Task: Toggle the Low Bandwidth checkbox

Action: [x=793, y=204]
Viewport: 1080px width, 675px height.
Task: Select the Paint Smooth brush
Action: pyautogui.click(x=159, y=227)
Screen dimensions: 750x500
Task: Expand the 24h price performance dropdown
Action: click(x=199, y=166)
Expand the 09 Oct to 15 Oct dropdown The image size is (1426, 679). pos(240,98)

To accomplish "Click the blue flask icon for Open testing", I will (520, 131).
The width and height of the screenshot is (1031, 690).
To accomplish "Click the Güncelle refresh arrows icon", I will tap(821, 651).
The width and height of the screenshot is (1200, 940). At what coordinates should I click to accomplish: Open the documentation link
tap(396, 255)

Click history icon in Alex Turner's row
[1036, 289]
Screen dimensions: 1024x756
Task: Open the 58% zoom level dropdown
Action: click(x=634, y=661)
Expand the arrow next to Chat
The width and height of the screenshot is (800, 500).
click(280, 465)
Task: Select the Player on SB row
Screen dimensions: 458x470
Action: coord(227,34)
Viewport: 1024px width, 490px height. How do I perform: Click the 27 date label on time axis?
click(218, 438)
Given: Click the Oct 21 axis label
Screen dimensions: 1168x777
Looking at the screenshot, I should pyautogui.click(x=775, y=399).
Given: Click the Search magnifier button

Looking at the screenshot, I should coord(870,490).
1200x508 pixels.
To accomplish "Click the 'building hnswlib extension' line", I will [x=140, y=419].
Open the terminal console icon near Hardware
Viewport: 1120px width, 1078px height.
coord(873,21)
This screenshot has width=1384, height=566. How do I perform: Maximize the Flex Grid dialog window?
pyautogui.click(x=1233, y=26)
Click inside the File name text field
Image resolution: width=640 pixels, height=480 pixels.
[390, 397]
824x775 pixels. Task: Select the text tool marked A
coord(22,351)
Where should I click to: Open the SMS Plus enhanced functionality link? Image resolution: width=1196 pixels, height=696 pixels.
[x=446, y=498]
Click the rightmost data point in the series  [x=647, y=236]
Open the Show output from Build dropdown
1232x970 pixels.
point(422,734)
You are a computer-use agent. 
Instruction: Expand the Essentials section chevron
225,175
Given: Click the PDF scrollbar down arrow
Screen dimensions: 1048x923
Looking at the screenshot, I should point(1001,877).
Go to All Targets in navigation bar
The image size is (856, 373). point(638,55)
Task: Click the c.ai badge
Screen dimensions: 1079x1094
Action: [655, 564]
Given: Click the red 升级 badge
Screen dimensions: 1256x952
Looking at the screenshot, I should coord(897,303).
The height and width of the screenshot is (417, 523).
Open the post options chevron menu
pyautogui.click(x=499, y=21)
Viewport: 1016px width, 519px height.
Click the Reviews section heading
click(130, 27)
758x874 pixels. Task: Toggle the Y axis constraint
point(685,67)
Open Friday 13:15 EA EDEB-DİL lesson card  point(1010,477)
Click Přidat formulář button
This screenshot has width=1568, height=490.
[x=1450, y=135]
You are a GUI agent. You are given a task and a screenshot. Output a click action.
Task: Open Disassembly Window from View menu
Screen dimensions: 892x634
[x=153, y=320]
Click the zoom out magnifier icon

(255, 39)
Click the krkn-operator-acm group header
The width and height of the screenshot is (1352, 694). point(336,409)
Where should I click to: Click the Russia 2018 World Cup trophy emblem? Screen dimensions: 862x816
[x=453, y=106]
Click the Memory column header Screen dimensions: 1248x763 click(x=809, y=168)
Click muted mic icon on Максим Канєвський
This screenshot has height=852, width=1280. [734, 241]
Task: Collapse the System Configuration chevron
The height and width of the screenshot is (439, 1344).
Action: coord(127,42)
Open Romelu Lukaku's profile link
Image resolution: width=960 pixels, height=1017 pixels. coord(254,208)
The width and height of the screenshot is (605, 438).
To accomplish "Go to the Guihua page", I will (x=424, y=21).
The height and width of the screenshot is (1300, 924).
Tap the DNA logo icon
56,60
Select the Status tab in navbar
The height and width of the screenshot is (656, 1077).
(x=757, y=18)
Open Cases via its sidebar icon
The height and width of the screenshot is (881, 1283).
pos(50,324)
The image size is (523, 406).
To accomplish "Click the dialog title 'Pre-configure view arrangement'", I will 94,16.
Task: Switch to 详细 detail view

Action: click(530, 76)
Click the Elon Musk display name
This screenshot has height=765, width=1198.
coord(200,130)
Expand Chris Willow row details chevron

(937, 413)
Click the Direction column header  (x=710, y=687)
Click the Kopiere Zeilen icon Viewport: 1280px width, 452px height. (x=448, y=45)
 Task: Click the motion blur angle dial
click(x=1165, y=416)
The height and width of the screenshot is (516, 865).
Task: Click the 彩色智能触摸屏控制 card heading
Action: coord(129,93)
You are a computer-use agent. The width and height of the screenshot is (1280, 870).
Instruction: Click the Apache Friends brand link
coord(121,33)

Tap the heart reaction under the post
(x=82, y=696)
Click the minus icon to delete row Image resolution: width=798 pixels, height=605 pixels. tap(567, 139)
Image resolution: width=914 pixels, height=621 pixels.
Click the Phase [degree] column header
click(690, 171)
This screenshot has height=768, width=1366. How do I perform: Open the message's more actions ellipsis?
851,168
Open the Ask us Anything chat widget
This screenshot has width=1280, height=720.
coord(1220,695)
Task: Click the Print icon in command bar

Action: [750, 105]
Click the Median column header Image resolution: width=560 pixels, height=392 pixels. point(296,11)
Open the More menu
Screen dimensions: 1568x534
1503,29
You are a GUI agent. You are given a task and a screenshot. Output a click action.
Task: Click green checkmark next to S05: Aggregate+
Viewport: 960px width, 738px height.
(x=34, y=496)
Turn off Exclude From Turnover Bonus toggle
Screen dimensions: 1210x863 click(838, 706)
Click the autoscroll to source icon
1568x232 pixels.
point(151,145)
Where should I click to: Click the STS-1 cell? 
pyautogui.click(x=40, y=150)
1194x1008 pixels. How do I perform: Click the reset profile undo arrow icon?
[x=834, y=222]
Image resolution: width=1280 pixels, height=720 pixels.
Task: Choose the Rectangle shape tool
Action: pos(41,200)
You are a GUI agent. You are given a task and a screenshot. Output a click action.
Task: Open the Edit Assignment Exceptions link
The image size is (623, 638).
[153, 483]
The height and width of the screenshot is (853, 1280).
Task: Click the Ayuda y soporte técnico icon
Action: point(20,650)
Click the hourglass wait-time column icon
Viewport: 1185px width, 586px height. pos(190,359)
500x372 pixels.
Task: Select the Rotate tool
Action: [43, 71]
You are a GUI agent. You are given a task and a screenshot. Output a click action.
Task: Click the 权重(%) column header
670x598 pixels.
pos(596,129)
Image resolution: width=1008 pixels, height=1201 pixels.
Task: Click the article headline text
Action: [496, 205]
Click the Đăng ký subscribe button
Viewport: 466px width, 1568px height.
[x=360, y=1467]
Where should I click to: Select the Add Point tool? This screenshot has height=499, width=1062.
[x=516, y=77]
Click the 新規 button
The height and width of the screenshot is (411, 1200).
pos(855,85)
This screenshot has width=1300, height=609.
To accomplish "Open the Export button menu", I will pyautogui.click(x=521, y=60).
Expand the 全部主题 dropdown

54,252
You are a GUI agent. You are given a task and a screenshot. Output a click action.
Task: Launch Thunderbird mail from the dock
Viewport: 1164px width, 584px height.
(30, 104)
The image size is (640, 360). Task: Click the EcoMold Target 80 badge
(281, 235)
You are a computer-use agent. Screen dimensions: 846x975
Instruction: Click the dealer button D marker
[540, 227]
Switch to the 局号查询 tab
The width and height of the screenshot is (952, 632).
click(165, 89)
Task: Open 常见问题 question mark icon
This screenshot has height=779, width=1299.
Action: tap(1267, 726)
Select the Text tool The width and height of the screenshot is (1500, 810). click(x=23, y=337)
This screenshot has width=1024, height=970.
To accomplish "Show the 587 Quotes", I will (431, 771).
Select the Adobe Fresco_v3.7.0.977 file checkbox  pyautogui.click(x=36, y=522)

**********

TASK TO CARRY OUT: What you return must be the lines above that run from the line with "Given: Click the Oct 21 axis label" to the line with "1200x508 pixels.", inclusive, each copied exactly.

RESPONSE TO THIS TASK:
Given: Click the Oct 21 axis label
Screen dimensions: 1168x777
Looking at the screenshot, I should pyautogui.click(x=775, y=399).
Given: Click the Search magnifier button

Looking at the screenshot, I should coord(870,490).
1200x508 pixels.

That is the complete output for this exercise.